<<<<

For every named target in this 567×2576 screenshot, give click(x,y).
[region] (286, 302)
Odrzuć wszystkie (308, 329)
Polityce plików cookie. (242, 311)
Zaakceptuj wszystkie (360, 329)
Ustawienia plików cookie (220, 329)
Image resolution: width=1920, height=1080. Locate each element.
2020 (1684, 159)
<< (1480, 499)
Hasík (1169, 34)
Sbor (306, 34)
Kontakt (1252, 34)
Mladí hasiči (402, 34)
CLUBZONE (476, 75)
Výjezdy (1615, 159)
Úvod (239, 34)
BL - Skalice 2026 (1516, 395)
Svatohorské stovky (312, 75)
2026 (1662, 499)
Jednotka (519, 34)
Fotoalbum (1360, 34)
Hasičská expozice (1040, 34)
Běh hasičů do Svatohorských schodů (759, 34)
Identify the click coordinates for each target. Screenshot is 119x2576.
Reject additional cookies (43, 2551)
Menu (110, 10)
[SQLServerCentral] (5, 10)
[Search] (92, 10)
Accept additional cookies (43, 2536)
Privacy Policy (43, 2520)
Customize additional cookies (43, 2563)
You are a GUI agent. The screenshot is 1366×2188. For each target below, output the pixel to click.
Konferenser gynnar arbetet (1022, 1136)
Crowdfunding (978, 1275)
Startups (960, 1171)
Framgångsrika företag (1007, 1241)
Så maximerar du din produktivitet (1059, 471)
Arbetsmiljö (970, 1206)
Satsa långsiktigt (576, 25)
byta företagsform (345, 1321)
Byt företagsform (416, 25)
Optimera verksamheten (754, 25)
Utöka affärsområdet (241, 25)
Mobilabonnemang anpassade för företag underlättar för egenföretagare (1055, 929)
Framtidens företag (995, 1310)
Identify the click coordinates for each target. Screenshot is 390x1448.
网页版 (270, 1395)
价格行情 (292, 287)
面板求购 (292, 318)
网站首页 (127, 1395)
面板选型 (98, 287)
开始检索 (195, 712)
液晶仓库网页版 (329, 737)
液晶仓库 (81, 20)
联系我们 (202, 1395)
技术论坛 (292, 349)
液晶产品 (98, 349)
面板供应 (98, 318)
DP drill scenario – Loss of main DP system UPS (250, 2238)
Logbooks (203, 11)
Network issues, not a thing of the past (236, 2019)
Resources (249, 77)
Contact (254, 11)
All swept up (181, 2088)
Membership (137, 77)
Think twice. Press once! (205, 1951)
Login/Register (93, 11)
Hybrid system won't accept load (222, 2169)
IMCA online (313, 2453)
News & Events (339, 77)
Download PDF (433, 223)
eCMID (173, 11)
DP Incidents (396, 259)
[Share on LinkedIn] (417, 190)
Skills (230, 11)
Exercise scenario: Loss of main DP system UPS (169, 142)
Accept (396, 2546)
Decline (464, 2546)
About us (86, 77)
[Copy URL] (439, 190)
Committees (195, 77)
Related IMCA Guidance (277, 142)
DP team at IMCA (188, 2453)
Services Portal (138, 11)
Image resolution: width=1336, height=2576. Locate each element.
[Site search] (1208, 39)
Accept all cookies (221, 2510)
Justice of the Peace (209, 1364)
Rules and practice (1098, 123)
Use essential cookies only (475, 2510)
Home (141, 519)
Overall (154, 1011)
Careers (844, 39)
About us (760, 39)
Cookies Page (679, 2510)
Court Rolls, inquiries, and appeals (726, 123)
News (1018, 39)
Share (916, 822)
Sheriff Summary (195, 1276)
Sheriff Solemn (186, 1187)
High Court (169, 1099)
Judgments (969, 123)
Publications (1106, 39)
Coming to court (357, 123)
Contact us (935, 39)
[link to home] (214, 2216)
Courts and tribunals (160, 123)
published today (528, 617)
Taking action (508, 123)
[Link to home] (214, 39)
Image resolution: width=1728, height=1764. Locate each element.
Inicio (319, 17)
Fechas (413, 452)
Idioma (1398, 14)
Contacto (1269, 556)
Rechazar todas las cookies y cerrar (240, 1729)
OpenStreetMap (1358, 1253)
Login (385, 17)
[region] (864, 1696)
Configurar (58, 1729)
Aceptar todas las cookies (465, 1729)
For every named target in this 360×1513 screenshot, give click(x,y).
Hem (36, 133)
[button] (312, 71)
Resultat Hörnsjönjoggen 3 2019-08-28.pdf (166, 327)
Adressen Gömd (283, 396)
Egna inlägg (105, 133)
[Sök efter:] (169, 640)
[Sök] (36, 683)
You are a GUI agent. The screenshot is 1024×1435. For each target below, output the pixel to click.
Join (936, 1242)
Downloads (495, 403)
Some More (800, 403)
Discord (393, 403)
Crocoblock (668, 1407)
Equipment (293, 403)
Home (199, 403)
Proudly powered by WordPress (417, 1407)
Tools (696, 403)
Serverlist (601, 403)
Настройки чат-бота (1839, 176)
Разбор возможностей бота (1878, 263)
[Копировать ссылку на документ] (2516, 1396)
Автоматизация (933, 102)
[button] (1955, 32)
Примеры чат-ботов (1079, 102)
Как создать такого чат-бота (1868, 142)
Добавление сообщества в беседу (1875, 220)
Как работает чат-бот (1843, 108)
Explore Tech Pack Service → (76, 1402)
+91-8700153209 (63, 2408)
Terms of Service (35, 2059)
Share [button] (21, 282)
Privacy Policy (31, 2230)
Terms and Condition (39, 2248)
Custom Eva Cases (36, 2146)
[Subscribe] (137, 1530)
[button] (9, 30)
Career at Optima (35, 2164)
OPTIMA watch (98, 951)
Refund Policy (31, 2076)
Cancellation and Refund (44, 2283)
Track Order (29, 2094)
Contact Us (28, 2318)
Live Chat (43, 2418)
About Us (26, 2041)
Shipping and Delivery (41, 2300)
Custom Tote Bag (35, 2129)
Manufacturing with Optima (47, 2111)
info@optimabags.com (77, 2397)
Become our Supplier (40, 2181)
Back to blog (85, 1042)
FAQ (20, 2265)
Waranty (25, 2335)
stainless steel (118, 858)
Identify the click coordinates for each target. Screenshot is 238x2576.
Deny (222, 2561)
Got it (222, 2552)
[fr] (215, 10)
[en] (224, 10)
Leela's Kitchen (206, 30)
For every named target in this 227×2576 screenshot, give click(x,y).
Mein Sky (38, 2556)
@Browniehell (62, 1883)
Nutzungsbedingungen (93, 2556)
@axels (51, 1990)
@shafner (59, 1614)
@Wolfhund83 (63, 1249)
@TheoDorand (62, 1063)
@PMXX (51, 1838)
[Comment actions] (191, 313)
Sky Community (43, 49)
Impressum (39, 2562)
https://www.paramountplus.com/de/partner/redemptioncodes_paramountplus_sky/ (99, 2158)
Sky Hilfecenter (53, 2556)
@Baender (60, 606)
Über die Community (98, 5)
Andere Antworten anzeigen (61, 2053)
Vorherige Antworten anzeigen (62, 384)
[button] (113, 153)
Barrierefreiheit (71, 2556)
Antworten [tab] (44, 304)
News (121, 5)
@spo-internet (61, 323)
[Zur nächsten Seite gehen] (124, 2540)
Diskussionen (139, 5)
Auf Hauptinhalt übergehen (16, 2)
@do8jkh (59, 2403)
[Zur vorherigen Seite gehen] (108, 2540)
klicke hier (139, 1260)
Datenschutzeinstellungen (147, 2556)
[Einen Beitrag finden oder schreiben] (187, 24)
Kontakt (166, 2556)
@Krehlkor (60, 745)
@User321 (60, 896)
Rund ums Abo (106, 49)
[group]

>>>>

* _EXERCISE_:
Repeat the material word for word from its opening line up to and including the line containing "Úvod (239, 34)".

* _EXERCISE ANSWER_:
For every named target in this 567×2576 screenshot, give click(x,y).
[region] (286, 302)
Odrzuć wszystkie (308, 329)
Polityce plików cookie. (242, 311)
Zaakceptuj wszystkie (360, 329)
Ustawienia plików cookie (220, 329)
Image resolution: width=1920, height=1080. Locate each element.
2020 (1684, 159)
<< (1480, 499)
Hasík (1169, 34)
Sbor (306, 34)
Kontakt (1252, 34)
Mladí hasiči (402, 34)
CLUBZONE (476, 75)
Výjezdy (1615, 159)
Úvod (239, 34)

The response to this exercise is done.